▸ Teks yang Diberikan

Pertama kali menginjakkan kaki di Jakarta. Saat itu saya sedang super galau setelah dinyatakan lulus sebagai mahasiswa Hubungan Internasional dan menyandang gelar SIP. Memang belum wisuda –karena tidak terkejar untuk wisuda bulan November– namun di bulan Januari itu saya sudah seorang sarjana. Kenapa super galau? Karena saya harus menghadapi kenyataan bahwa setelah tanggal 20 januari itu, saya sudah berstatus pengangguran, bukan lagi mahasiswa (yang sedang skripsi). Maka itu saatnya saya menimbang, pekerjaan seperti apa dan di mana yang benar-benar sesuai dengan hati tetapi juga menjamin masa depan.
Mencari Pekerjaan Pertama
Maka saya pun mulai ikut jobfair yang diadakan oleh kampus, mencari lowongan sana-sini. Dua minggu lebih sedikit berlalu sejak tanggal saya wisuda, saya diterima di sebuah bank BUMN. Seluruh rangkaian tes, kecuali medical check-up, dilakukan hanya dalam waktu 3 hari. Saat hanya tinggal medical check-up dan saya tidak pernah datang meski saya ditelepon dua kali untuk mengikuti tes akhir yang katanya hanya formalitas itu. Saya akhirnya lebih memilih bekerja dengan status intern alias magang di sebuah lembaga think-tank politik yang terkenal juga sebagai grup lobi DPR / pemerintah. Menurut saya waktu itu –bahkan sampai kini, keren sekali bisa bekerja di situ meski baru berstatus anak magang. Gaji? Saya mendapatkan gaji setara UMR Jakarta pada tahun 2011 itu.

▸ Data untuk Dianalisis
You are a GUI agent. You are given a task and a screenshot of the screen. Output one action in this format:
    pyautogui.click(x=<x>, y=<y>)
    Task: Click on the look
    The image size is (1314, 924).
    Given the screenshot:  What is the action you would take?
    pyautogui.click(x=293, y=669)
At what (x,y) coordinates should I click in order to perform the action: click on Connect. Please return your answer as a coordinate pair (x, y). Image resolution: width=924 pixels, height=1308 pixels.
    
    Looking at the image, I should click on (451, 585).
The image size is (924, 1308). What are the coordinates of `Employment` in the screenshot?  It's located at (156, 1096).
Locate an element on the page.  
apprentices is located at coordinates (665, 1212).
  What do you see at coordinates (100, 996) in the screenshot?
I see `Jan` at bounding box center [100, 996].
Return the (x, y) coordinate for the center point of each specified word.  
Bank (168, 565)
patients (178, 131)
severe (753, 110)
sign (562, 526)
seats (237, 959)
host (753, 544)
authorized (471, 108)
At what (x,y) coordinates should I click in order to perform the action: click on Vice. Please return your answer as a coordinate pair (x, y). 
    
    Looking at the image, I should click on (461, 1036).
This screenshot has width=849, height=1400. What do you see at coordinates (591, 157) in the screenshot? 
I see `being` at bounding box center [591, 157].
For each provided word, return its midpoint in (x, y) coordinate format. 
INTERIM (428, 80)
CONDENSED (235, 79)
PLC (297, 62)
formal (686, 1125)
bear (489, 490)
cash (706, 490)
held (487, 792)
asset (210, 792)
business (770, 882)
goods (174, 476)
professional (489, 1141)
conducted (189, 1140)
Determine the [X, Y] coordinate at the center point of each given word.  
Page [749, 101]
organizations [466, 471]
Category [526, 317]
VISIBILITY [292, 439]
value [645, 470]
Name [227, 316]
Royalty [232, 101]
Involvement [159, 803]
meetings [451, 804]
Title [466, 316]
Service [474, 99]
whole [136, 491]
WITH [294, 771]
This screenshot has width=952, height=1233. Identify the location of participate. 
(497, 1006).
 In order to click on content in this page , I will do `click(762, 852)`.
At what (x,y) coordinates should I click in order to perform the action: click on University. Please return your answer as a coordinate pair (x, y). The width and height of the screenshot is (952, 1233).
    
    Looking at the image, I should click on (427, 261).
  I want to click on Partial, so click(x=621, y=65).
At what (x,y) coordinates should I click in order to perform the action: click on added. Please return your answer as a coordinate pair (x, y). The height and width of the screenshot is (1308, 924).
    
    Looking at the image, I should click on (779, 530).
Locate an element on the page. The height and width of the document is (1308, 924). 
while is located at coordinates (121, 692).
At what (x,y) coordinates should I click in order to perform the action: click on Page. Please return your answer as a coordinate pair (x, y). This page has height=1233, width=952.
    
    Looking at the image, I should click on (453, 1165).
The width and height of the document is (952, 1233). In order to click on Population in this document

▸ Ketentuan Latihan
[A] Ringkas teks tentang mencari pekerjaan pertama dalam dua kalimat.
[B] Lanjutkan teks tentang mencari pekerjaan pertama mulai dari kalimat terakhirnya.

▸ Jawaban Tugas
[A] Setelah lulus sebagai sarjana Hubungan Internasional, penulis merasa sangat galau karena kini berstatus pengangguran dan harus menimbang pekerjaan yang sesuai hati sekaligus menjamin masa depan. Setelah ikut jobfair kampus dan diterima di sebuah bank BUMN, penulis tidak pernah datang ke medical check-up dan memilih magang di sebuah lembaga think-tank politik dengan gaji setara UMR Jakarta tahun 2011.

[B]
Saat itu banyak teman menyarankan untuk tidak mengambilnya karena harga kos-kosan di Jakarta termurah pun minimal setengah dari gaji saya. Namun beruntung saya masih memiliki tabungan dan bisnis sampingan kecil-kecilan sehingga saya yakin dapat menutup kebutuhan hidup sehari-hari. Tidak meminta atau menerima uang lagi dari orang tua namun tetap bisa memenuhi kebutuhan, menjadi parameter saya begitu lulus kuliah.
Dan voila, saya tiba di Jakarta di hari Sabtu untuk pertama kalinya bekerja –sebelumnya sudah pernah, hanya untuk magang tidak dibayar selama 1 bulan saat berstatus sebagai mahasiswa dan menginap-makan di rumah teman. Malam pertama menginap di rumah seorang teman, kemudian esok harinya mencari kos untuk kemudian malam hari langsung masuk ke kos-kosan bersiap untuk masuk kantor di hari Senin.
Dinamisnya Ibu Kota
Maka di hari Senin, saya mulai merasakan dinamisnya ibu kota. Semua berjalan dengan cepat; manusia berjalan cepat, kendaraan terburu-buru, orang berbicara cepat juga. Di tempat kerja? Semua ramah, masih muda, bersemangat, suka berbagi pikiran. Sore hari pulang dari kantor di hari pertama; cukup makan malam dan beristirahat untuk mengeksplorasi Jakarta di hari-hari selanjutnya.